Your objective
Copying starts at the line containing "Where should I click to: Click" and stops after the last line of the records; each line is repeated exactly, and pictures are skipped.

Material for this exercise
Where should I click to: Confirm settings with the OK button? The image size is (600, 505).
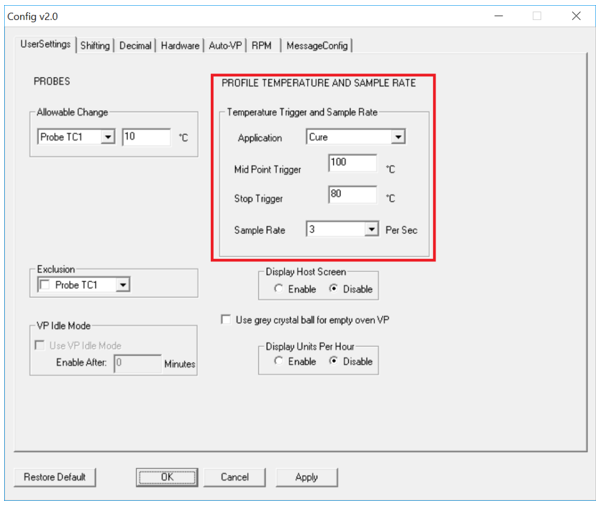point(167,477)
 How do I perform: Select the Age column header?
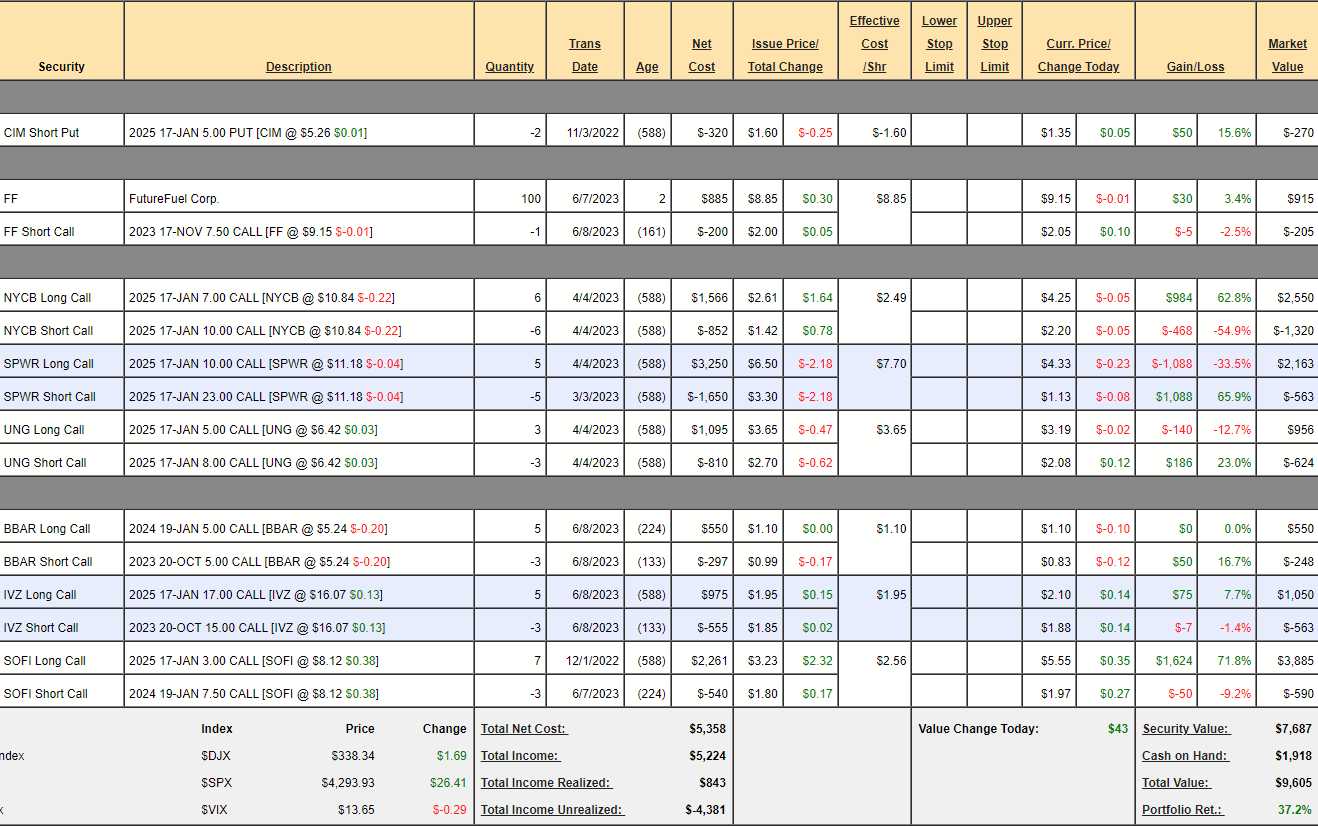[x=647, y=67]
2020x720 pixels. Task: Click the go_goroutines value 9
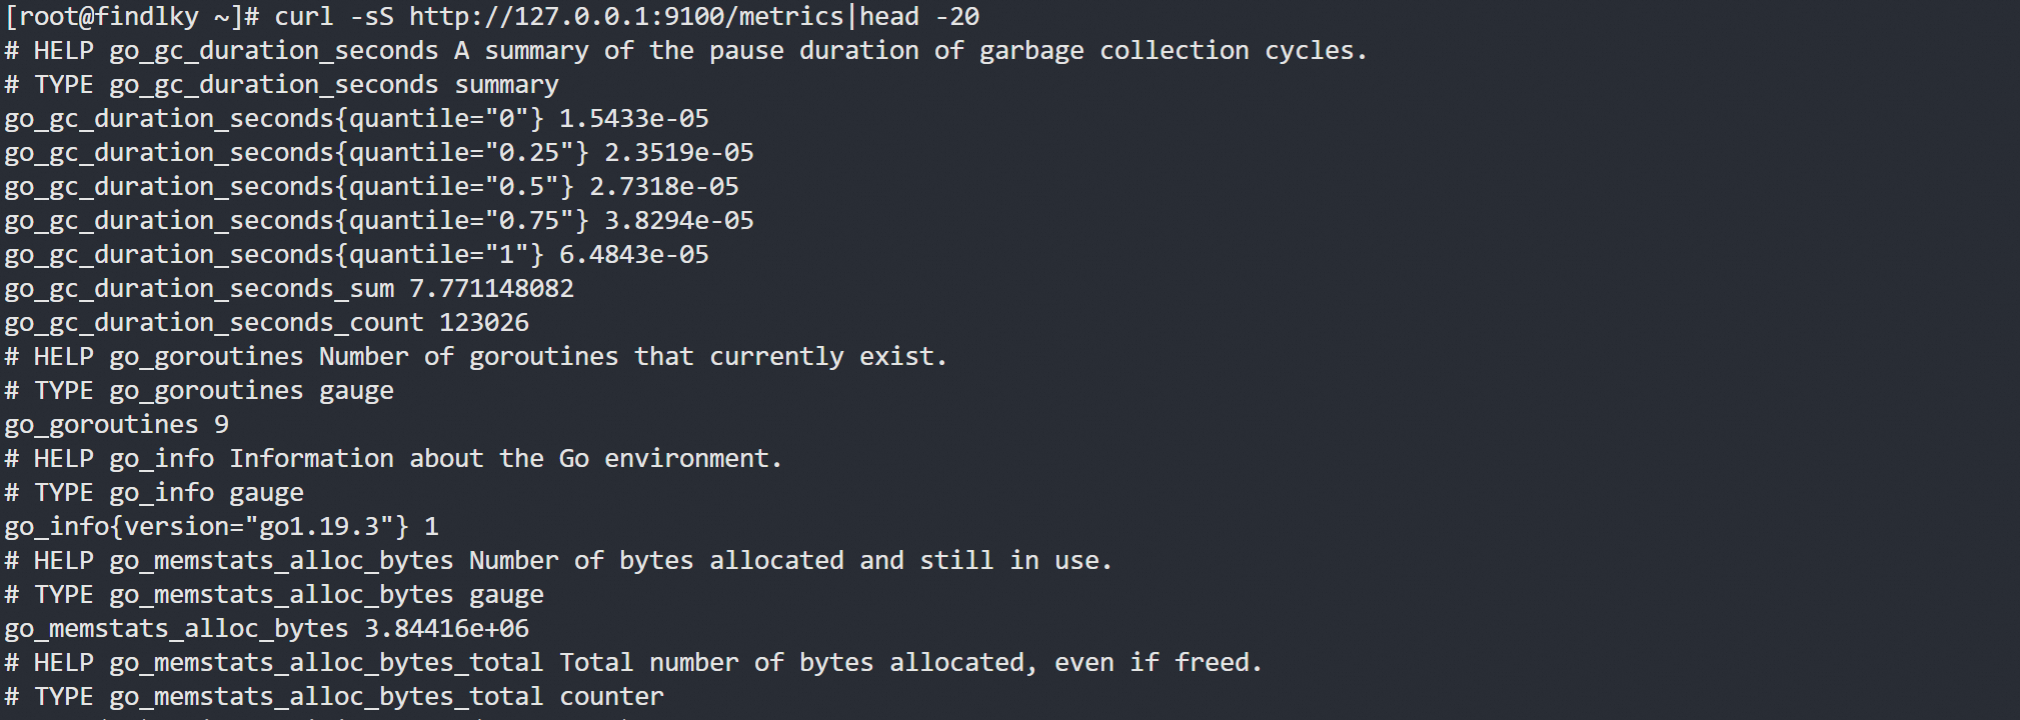pyautogui.click(x=221, y=425)
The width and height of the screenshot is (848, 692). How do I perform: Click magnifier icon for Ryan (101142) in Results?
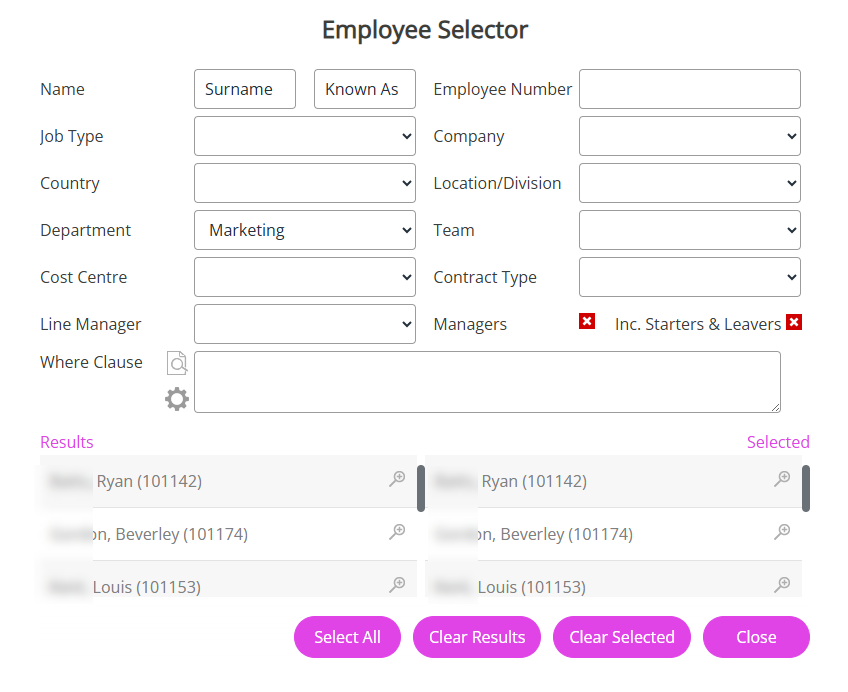(x=397, y=479)
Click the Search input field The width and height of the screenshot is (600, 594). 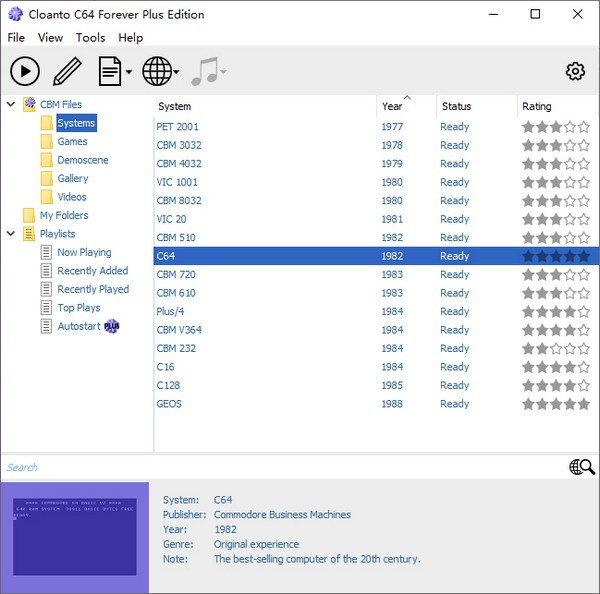tap(280, 467)
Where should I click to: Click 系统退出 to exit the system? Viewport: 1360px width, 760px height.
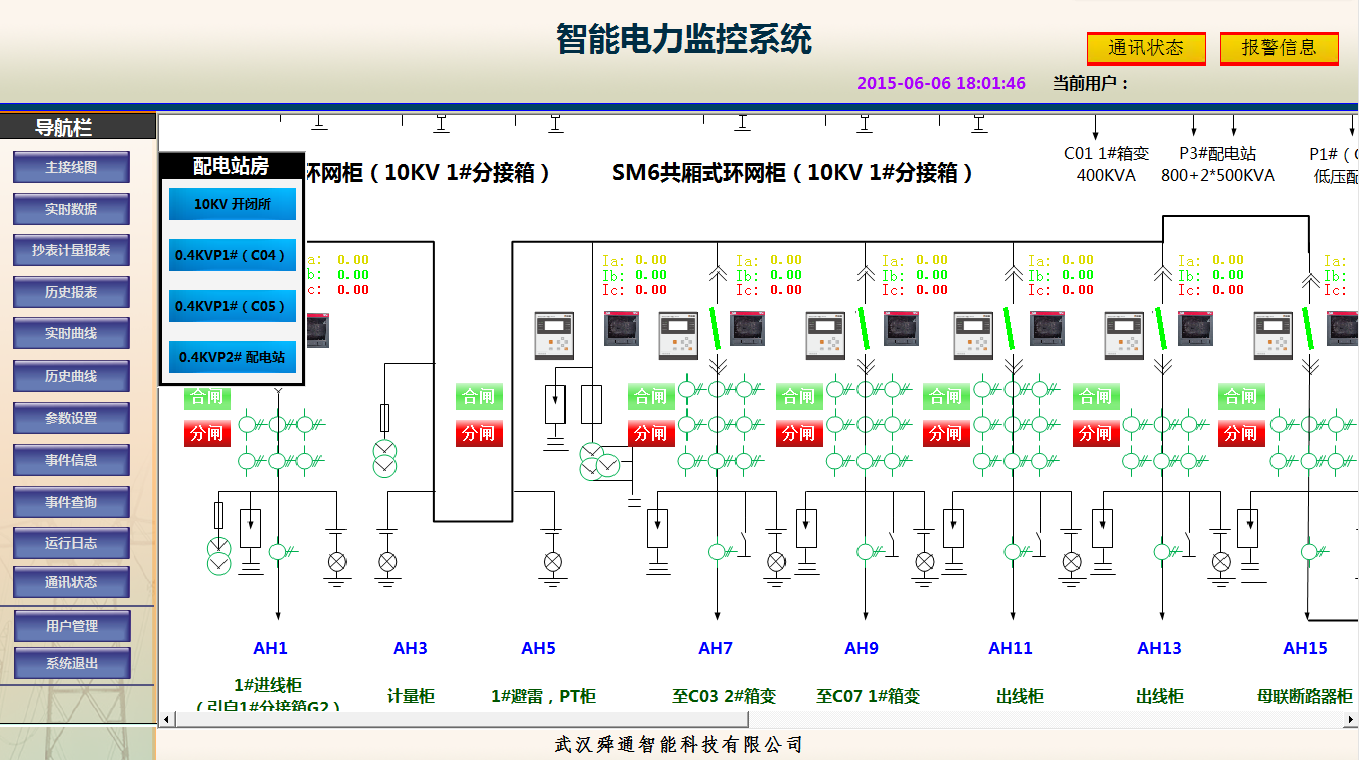71,664
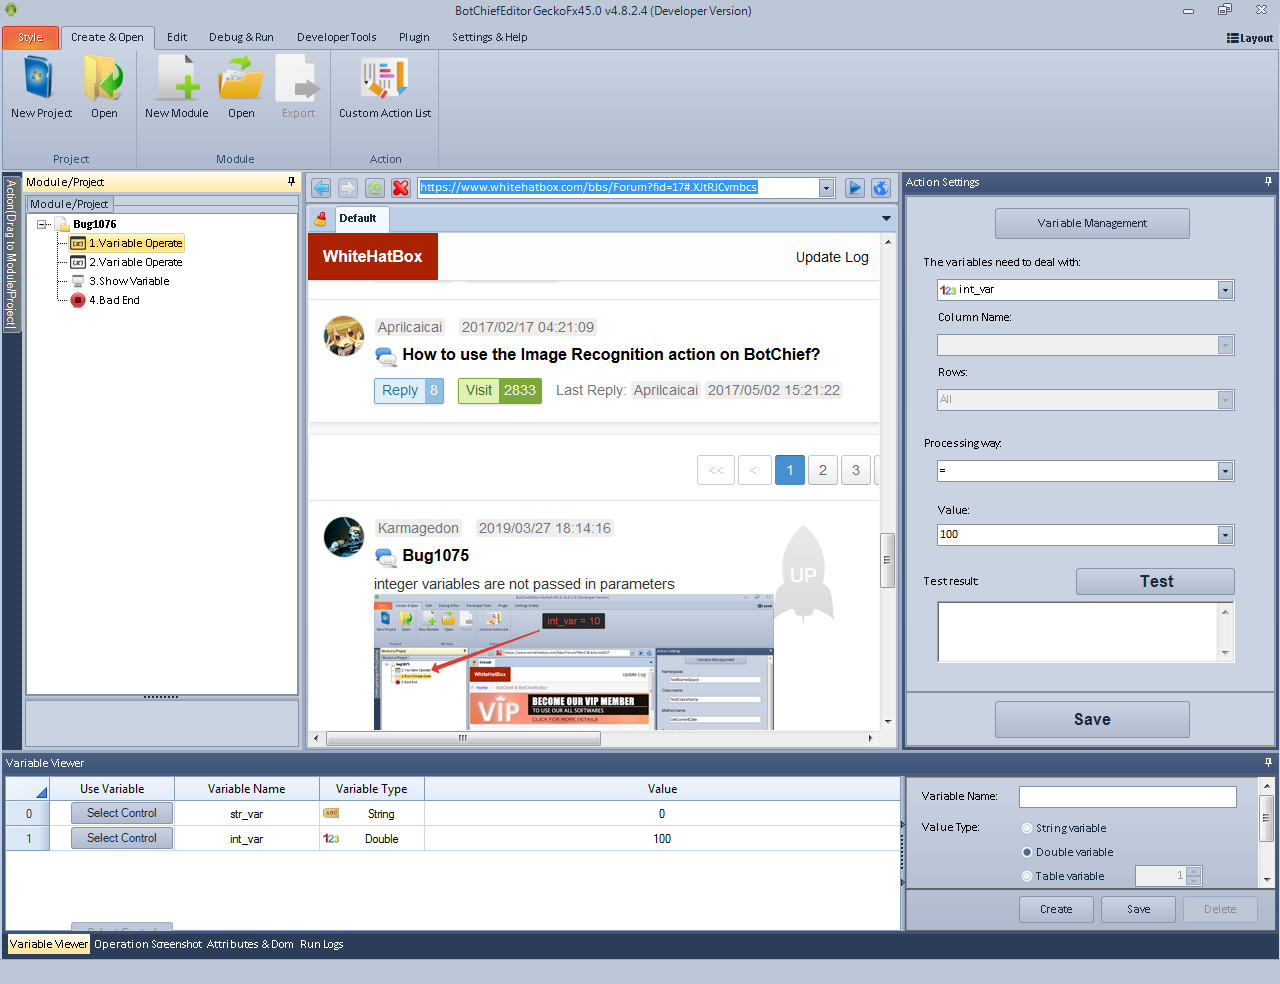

Result below
Where should I click to: Click 系统退出 to exit the system? Viewport: 1360px width, 760px height.
71,664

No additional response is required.